The changes in rheological properties of blood were stable and remained so during the period of clinical -laboratory remittance, even in favorable periods of disease, which showed weaker effect in anti-agregative therapy. We concluded that the charge of the erythocytic membrane and their EFM has been increased during the clinical-laboratory remittance in children suffering from HFGN. This fact is due to decrease of hyperlipidemia and hyperholesterolanemia. The preservation of these disorders with NFGN demonstrates the importance of the proposed treatment.

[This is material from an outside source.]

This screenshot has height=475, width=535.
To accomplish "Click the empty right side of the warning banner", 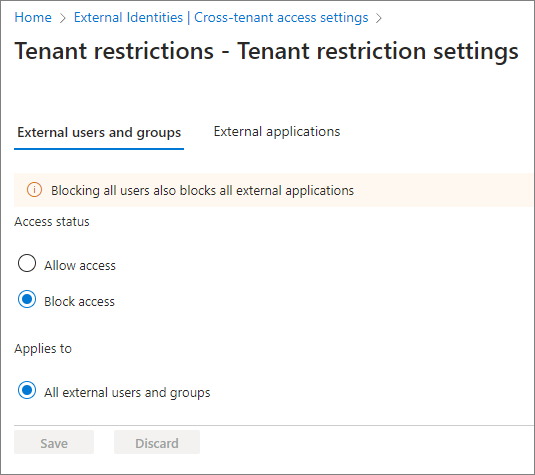I will 444,190.
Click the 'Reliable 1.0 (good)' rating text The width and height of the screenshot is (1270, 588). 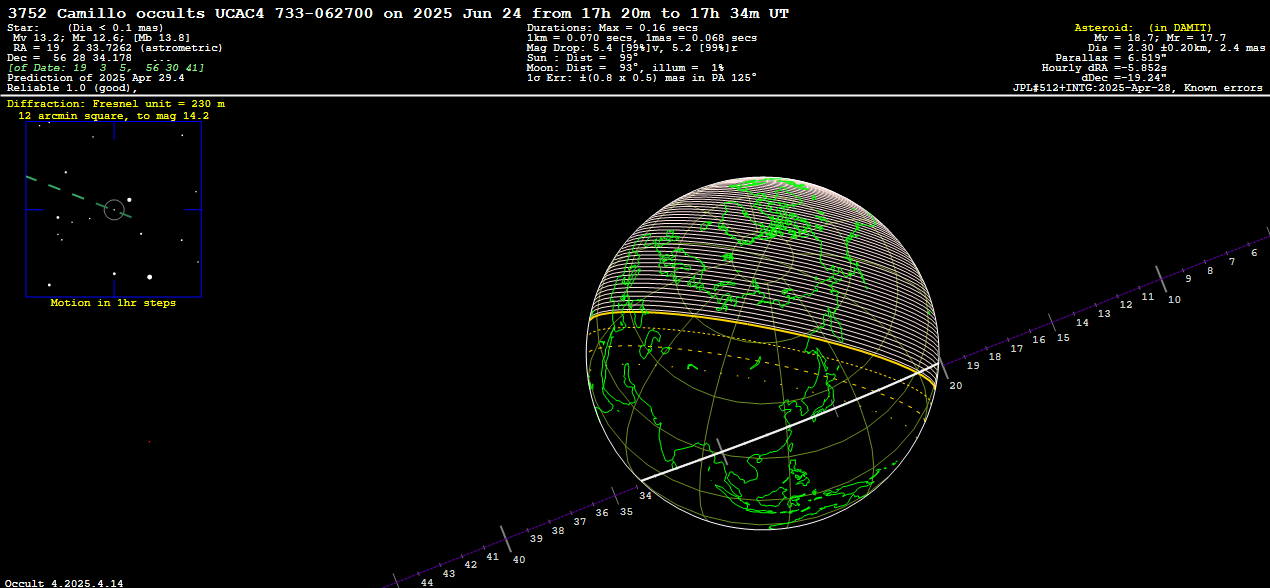coord(72,88)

In recent years, there was a discussion about positive effect of Sermion [Nysergolin] on microhaemodynamics during different pathological conditions [8]. Sermion in appropriate dosage added to the basic therapy of 15 patients, decreased vascular, intravascular and perivascular changes in children suffering from bulbar conjunctivitis up to 46.3%, 26.7% and 6.7%. The tortuosity, irregularity, aneurysm and reticularity of vessels, as well as venous congestion in the blood stream also have been decreased. At the same time, the diameter of arterioles, capillaries and venules has been expanded. The aggregation of erythrocytes and decrease of the blood flow rate has been observed only in 2 out of 15 patients. The features of perivascular edema and hemorrhage have not been observed. The positive improvements in microvascular changes reflects the classical form of the disease. Arterial pressure was observed to decrease in 5-6 days and edema and proteinuria disappeared within 7-8 day. In contrast, using traditional therapy, these pathological changes decreased only after 7-8 and 9-10 days of treatment. The clinical-laboratory remittance was achieved in 7-10 days. Partial remittance has been observed in 10-15% patients.
Conclusions
In summary, Sermion added to the traditional therapy of NFGN in children not only leads to restoration of rheological and physicochemical properties of the blood, but also has good effect on clinical course of the disease. We strongly recommend the addition of Sermion into the therapeutic regimen for NFGN.